Aventureirismo constitucional 

Por Vital Moreira

As surpreendentes propostas do PSD para remodelar o nosso sistema político na próxima revisão constitucional não significam apenas, como já foi dito, o regresso a um passado que não merece ser re-editado. No seu conjunto as propostas são tão inconsistentes que só podem ser qualificadas como verdadeiro aventureirismo constitucional. Vejamos porquê.

A proposta mais chamativa consiste em voltar a dar ao Presidente da República o poder de demitir livremente o Governo, independentemente de dissolução da Assembleia da República, podendo substituí-lo por sua iniciativa, fora de qualquer ocorrência de demissão do primeiro-ministro ou por voto parlamentar de desconfiança. Como se sabe, era este o sistema originário da Constituição de 1976, durante o período constitucional transitório que vigorou até à primeira revisão constitucional, em 1982, que retirou tal poder ao Presidente, o qual, a partir daí, só pode demitir diretamente o Governo a título excecional, quanto estiver em causa o "regular funcionamento das instituições" (o que, por sinal, nunca sucedeu ao longo destes quase trinta anos).

Trata-se de uma profunda alteração do sistema de governo vigente e da sua própria filosofia. Como reconheceu o próprio líder do PSD, explicando a mudança, ela implica também recuperar a ideia da dupla responsabilidade política do Governo, simultaneamente perante o Parlamento e o Presidente da República, dando a este o poder de pedir contas pelo exercício do mandato governativo. O Governo passa a estar sob dupla dependência e sob duplo controlo, podendo ser derrubado por qualquer dos órgãos de cuja confiança depende. Como é bom de ver, e a nossa experiência constitucional confirma, o poder presidencial de demissão do Governo alimenta também um paralelo poder presidencial de intervenção na formação e orientação dos governos. Se estes passam a depender da confiança presidencial, é inevitável a tentação para a intervenção presidencial na escolha do primeiro-ministro e composição do Governo e na condução da ação governativa.
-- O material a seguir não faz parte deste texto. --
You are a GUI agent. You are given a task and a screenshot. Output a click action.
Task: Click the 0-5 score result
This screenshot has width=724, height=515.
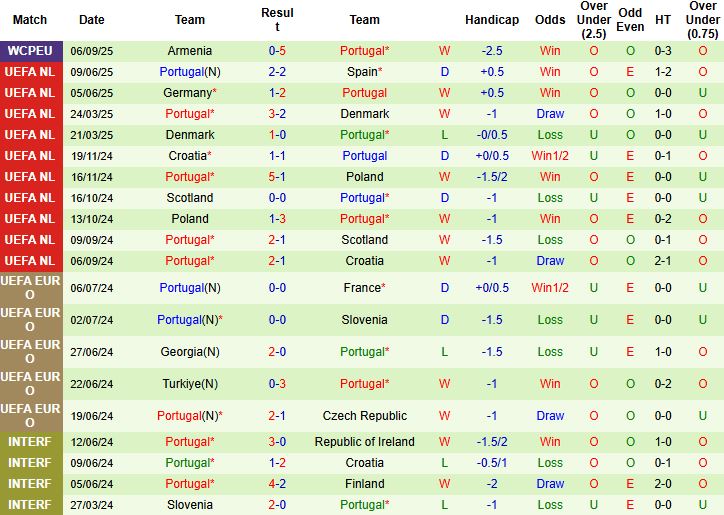coord(277,51)
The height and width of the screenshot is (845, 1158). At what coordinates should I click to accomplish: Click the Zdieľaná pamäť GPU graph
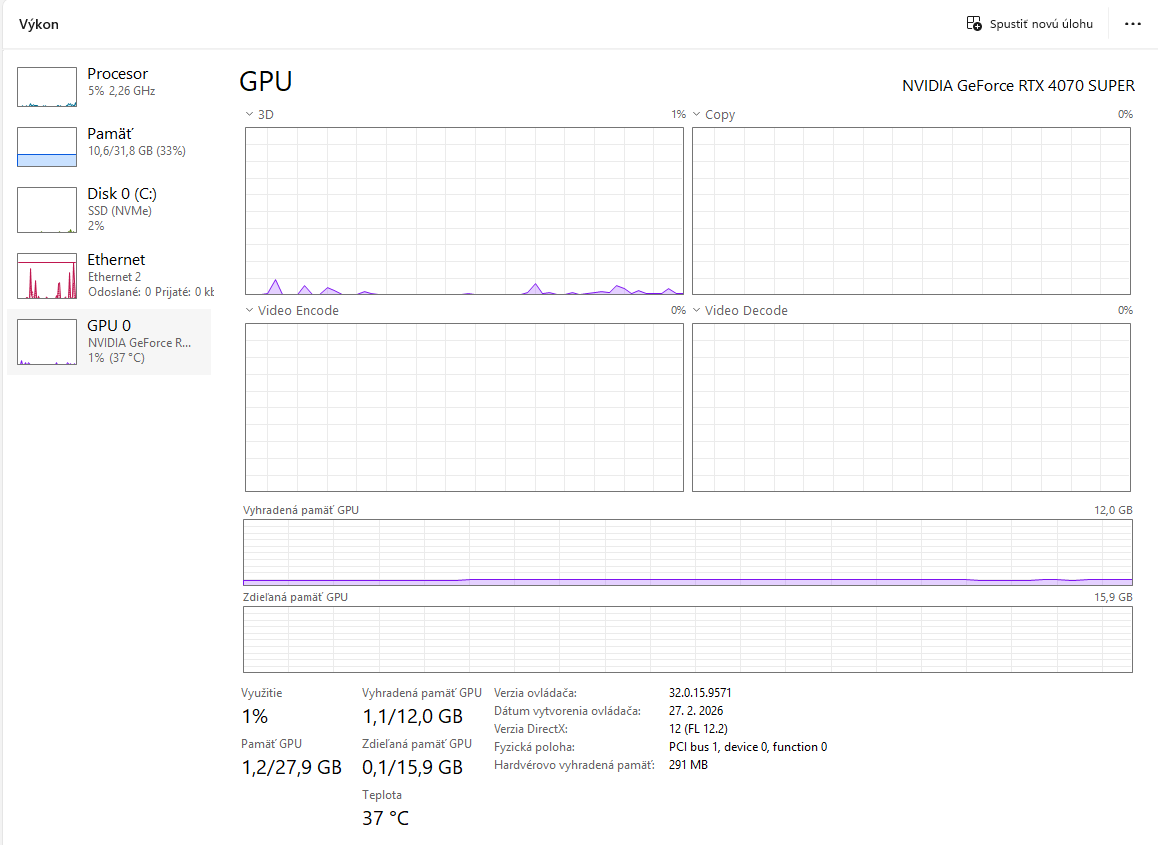coord(686,639)
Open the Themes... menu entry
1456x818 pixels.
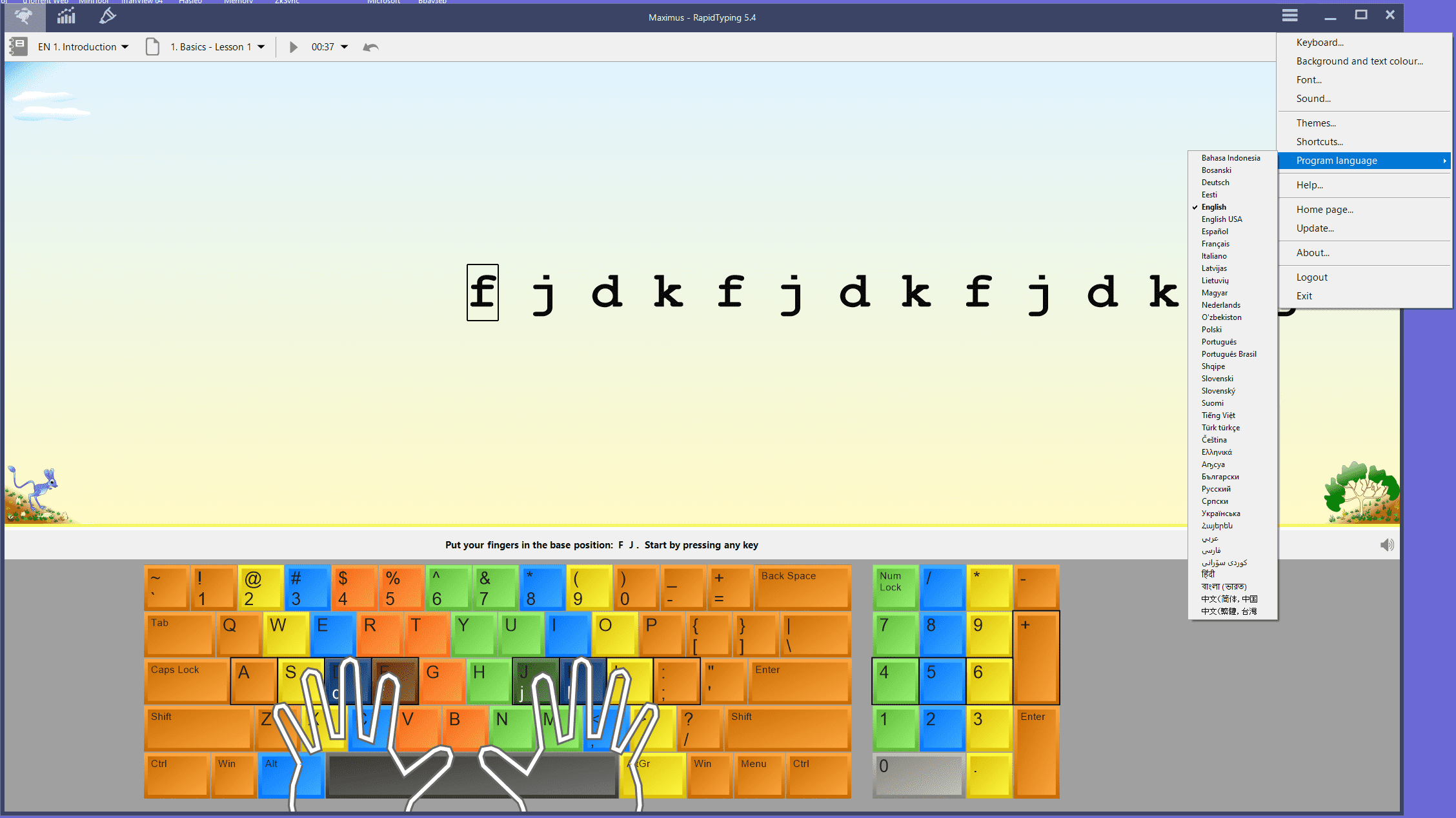tap(1316, 123)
Ninguém contesta que a revisão de 1982 se traduziu numa decisão político-constitucional fundamental para o nosso sistema de governo, abandonando a ingerência presidencial na subsistência e ação do Governo e fazendo-o depender exclusivamente da Assembleia da República. O único modo de o Presidente poder influir indiretamente na permanência de um Governo passou a ser por via da dissolução parlamentar, desde que as subsequentes eleições parlamentares deem lugar a uma nova maioria. Ora, se a reforma de 1982 foi unanimemente considerada com uma alteração substancial do sistema de governo, é evidente que o regresso ao modelo anterior não pode deixar de ser considerada como uma reforma de igual gabarito.

Sucede que esta represidencialização do sistema de governo não poderia deixar de ter os mesmos efeitos sobre a instabilidade política que teve na primeira fase do regime constitucional. Nesse período de seis anos houve sete governos, entre os quais três ditos de "iniciativa presidencial". Primeiro, é óbvio que quando os governos estão sujeitos a uma dupla confiança tornam-se automaticamente mais vulneráveis, sobretudo (mas não somente) quando não existe sintonia política entre o Presidente da República e a maioria parlamentar existente. Segundo, como se viu, o poder presidencial de demissão acaba por justificar um poder presidencial na formação e atuação dos governos. Nada disso faltou no referido período. E nada faz supor que, três décadas depois, a mesma receita não teria os mesmos nefastos resultados.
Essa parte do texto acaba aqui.